Mutation and the evolution of ageing: from biometrics to system genetics

Abstract

A notable success for evolutionary genetics during the past century was to generate a coherent, quantitative explanation for an apparent evolutionary paradox: the tendency for multicellular organisms to show declining fitness with age (senescence, often referred to simply as 'ageing'). This general theory is now widely accepted and explains most of the features of senescence that are observed in natural and laboratory populations, but specific instantiations of that theory have been more controversial. To date, most of the empirical tests of these models have relied on data generated from biometric experiments. Modern population genetics and genomics provide new, and probably more powerful, ways to test ideas that are still controversial more than half a century after the original theory was developed. System-genetic experiments have the potential to address both evolutionary and mechanistic questions about ageing by identifying causal loci and the genetic networks with which they interact. Both the biometrical approaches and the newer approaches are reviewed here, with an emphasis on the challenges and limitations that each method faces.

Figure 1.

(a) The demographic parameters for a hypothetical non-senescing population, as imagined by Hamilton (1966).

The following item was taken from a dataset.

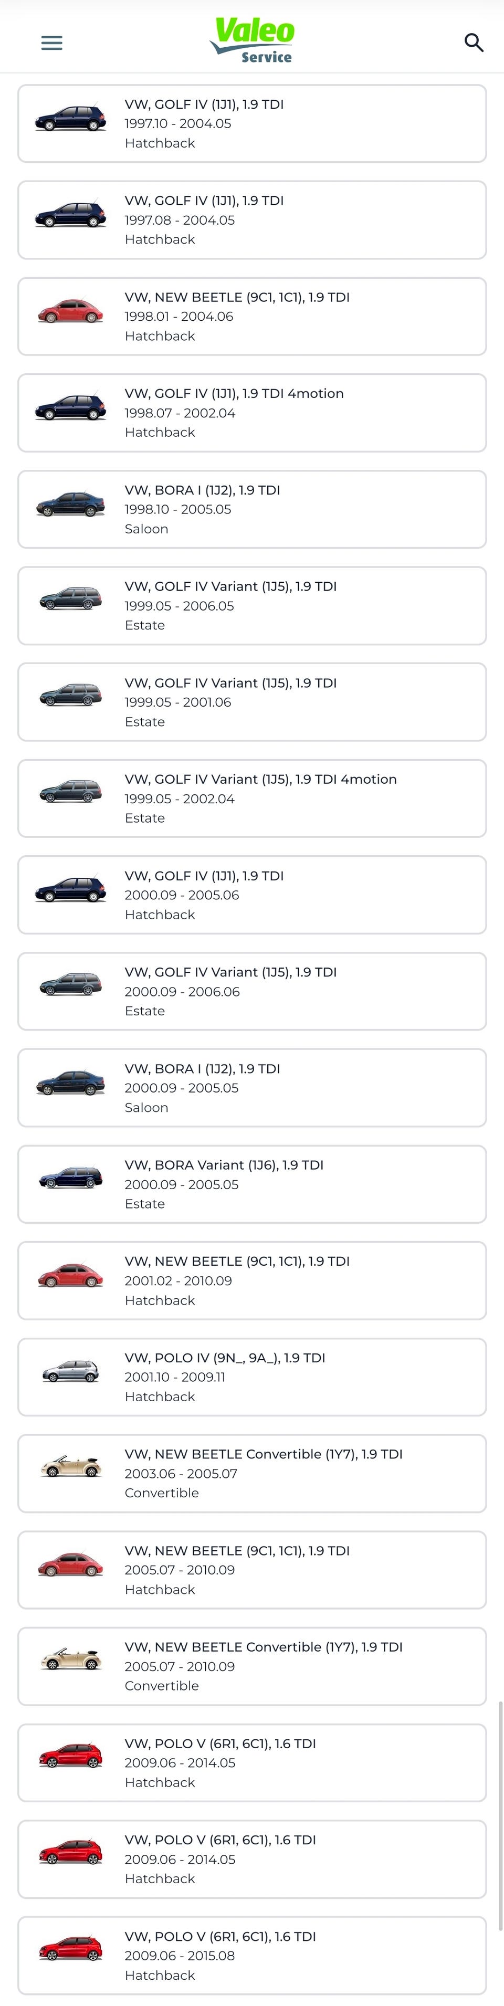This screenshot has height=2006, width=504.
Task: Select Bora I saloon 2000.09 - 2005.05
Action: click(x=252, y=1088)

Age-specific survival is constant, and cumulative survival declines geometrically. Age-specific reproduction rates are constant after the age of first reproduction, which in this case is age-class 12. (b) Hamilton's sensitivity functions, which reflect the strength of natural selection in the population described in (a). The symbols in the sensitivity functions represent terms from the discrete version of the Euler–Lotka equation, where r is the intrinsic rate of increase, l(x) is the probability of survival to age x, m(x) is the expected number of offspring produced by an individual of age x and T is a measure of generation time. (a) Dashed line, age-specific survival; black line, cumulative survival; grey line, age-specefic fecundity. (b) Black line, selection on survival; grey line, selection on fertility.